Wednesday, December 22, 2010





Blue Cross Blue Shield of Michigan Seeks Dismissal of Government Antitrust Suit

This posting was written by Jeffrey May, Editor of CCH Trade Regulation Reporter.

Blue Cross Blue Shield of Michigan has asked the federal district court in Detroit to dismiss an antitrust suit brought by the U.S. Department of Justice and the State of Michigan, challenging provisions in the company's contracts with Michigan hospitals.

Blue Cross has raised four separate and independent grounds for dismissal of the government's attack on the health insurance provider's use of “most favored nation” (MFN) clauses.

The government alleges that Blue Cross raised hospital prices to competing health care plans and inflated the costs of health care services and insurance through the use of MFN clauses in its agreements with hospitals.

Some of the MFN clauses require hospitals to provide services to Blue Cross’s competitors at no less than Blue Cross pays. Other MFN clauses give Blue Cross an even better rate than the rate available to other plans.

Immunity, Abstention

In a December 17 motion to dismiss and brief, Blue Cross argues immunity under the state action doctrine of Parker v.
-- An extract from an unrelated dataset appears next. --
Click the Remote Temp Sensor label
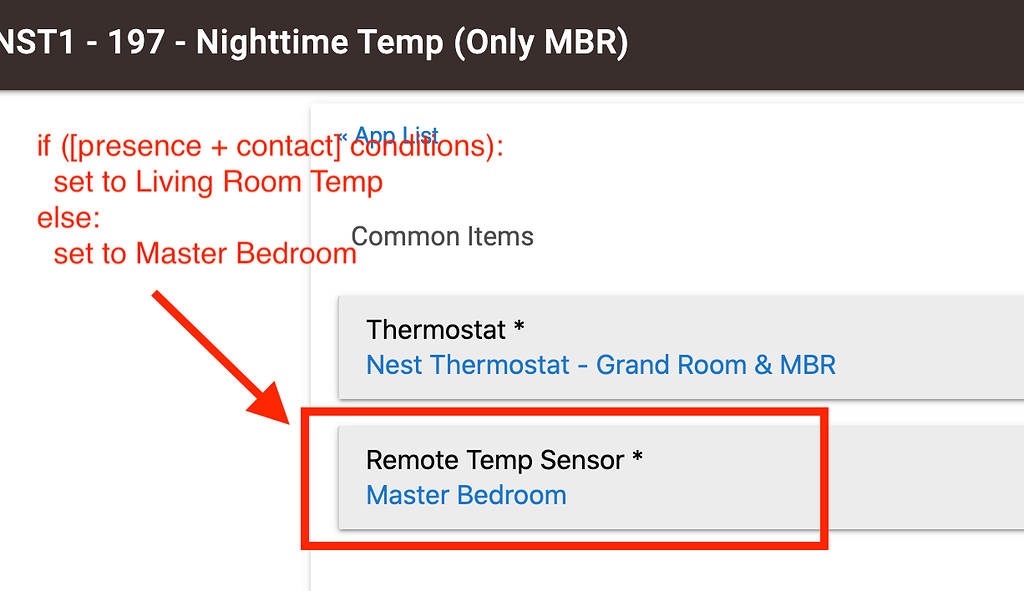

Brown, 317 U.S. 341, 1940-1943 Trade Cases ¶56,250. According to the dismissal motion, state action immunity is appropriate because the State of Michigan created Blue Cross pursuant to a comprehensive health care regulatory structure under Michigan Public Act 350 of 1980.


The company contends that, as a quasi-public, state-created health care corporation, it only needs to show that the challenged conduct reasonably flowed from Michigan's policy to displace competition. The company asserts that, although it did not need to show that the conduct was actively supervised, the conduct was in fact actively supervised.
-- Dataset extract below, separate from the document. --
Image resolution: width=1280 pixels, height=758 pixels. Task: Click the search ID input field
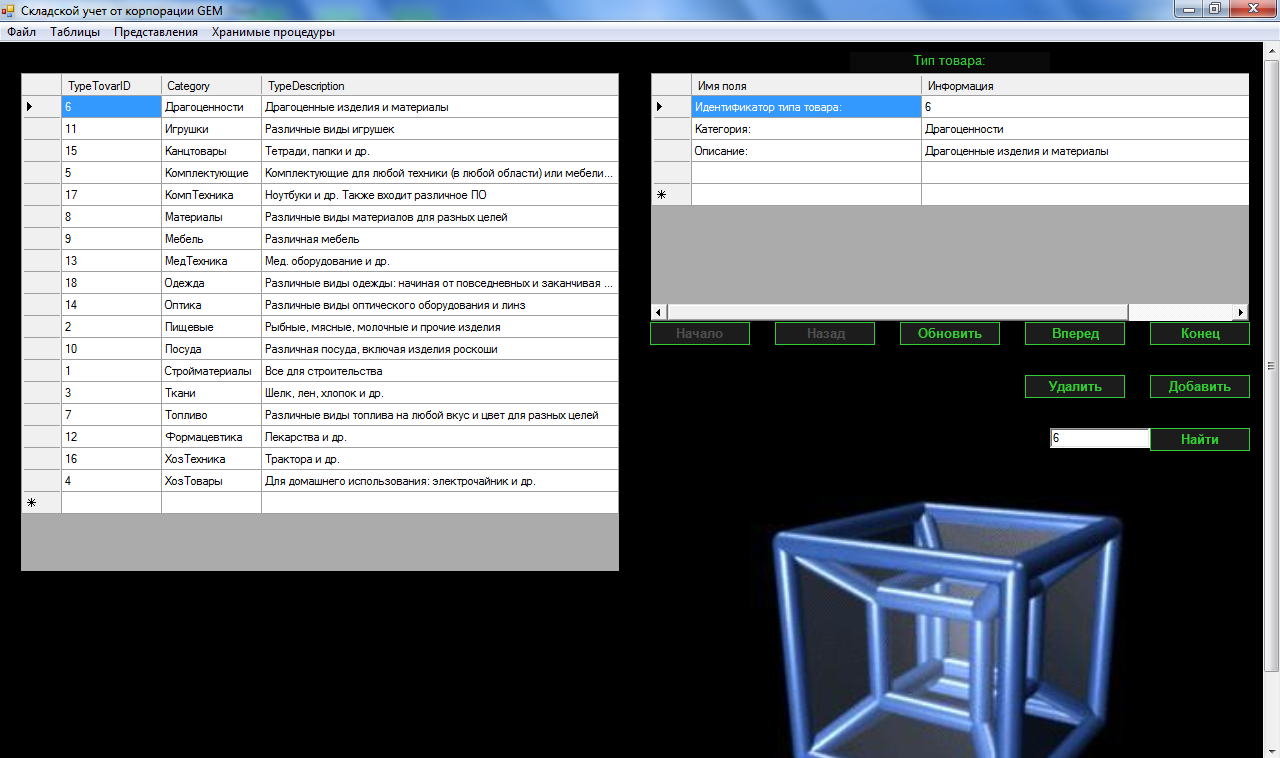1099,439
Blue Cross also makes the argument that, independent of the state action doctrine, the principles of abstention, set forth in Burford v. Sun Oil. Co., 319 U.S. 315 (1943), require the court to refrain from hearing the case because of its disruptive effect on state policy.

Sufficiency of Allegations

The complaint fails to allege viable legal claims under the U.S. Supreme Court's decisions in Bell Atlantic Corp. v. Twombly, 2007-1 Trade Cases ¶75,709, and Ashcroft v. Iqbal, 2009-2 Trade Cases ¶76,785, Blue Cross also argues. The insurer questions the alleged relevant markets and contends that the government failed to plausibly allege facts supporting a viable theory of legal harm.
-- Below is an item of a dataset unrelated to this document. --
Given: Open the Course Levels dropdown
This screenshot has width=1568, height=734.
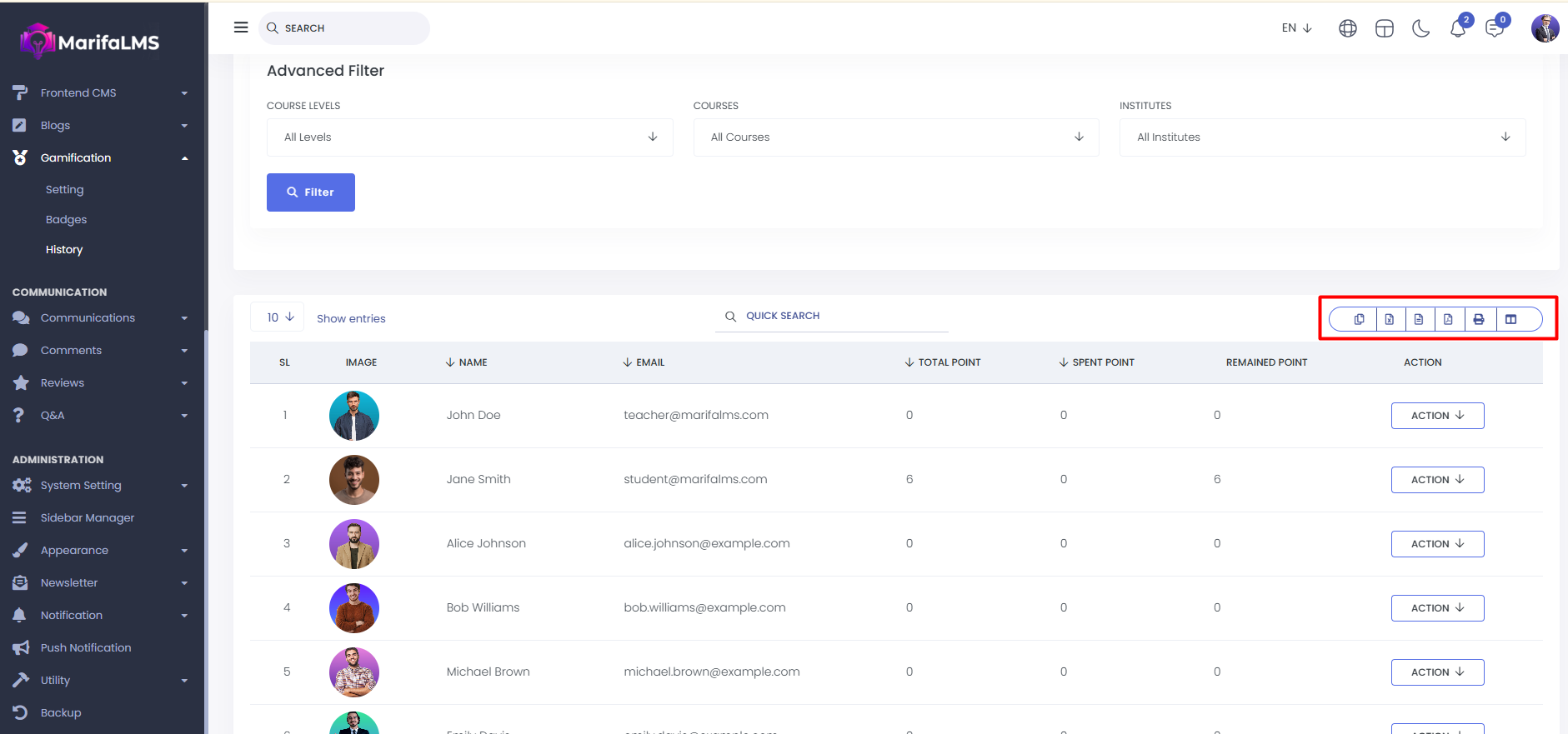Looking at the screenshot, I should (469, 137).
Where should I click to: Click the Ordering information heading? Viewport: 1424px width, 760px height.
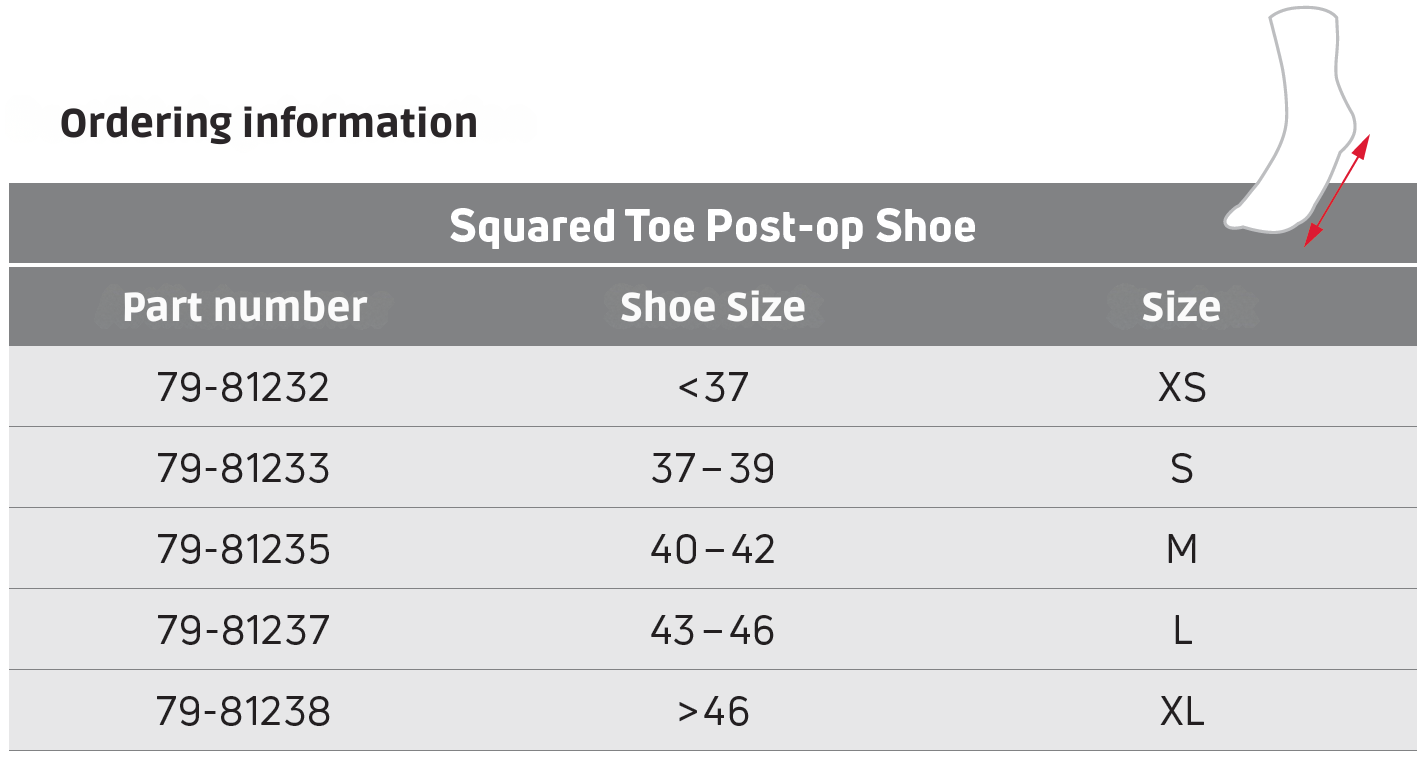(269, 123)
“The government has failed to allege any specific facts that support their conclusion that anticompetitive effects of most favored nation clauses outweigh the benefits to payers and consumers,” said Jeffrey Rumley, Blue Cross vice president and chief legal counsel in a December 17 statement. “They rely upon conclusory allegations because they have no facts. Competition worked as it should here.”

Lastly, Blue Cross seeks dismissal of the Michigan antitrust law claims on the ground that the state laws specifically exempt the challenged conduct from their reach.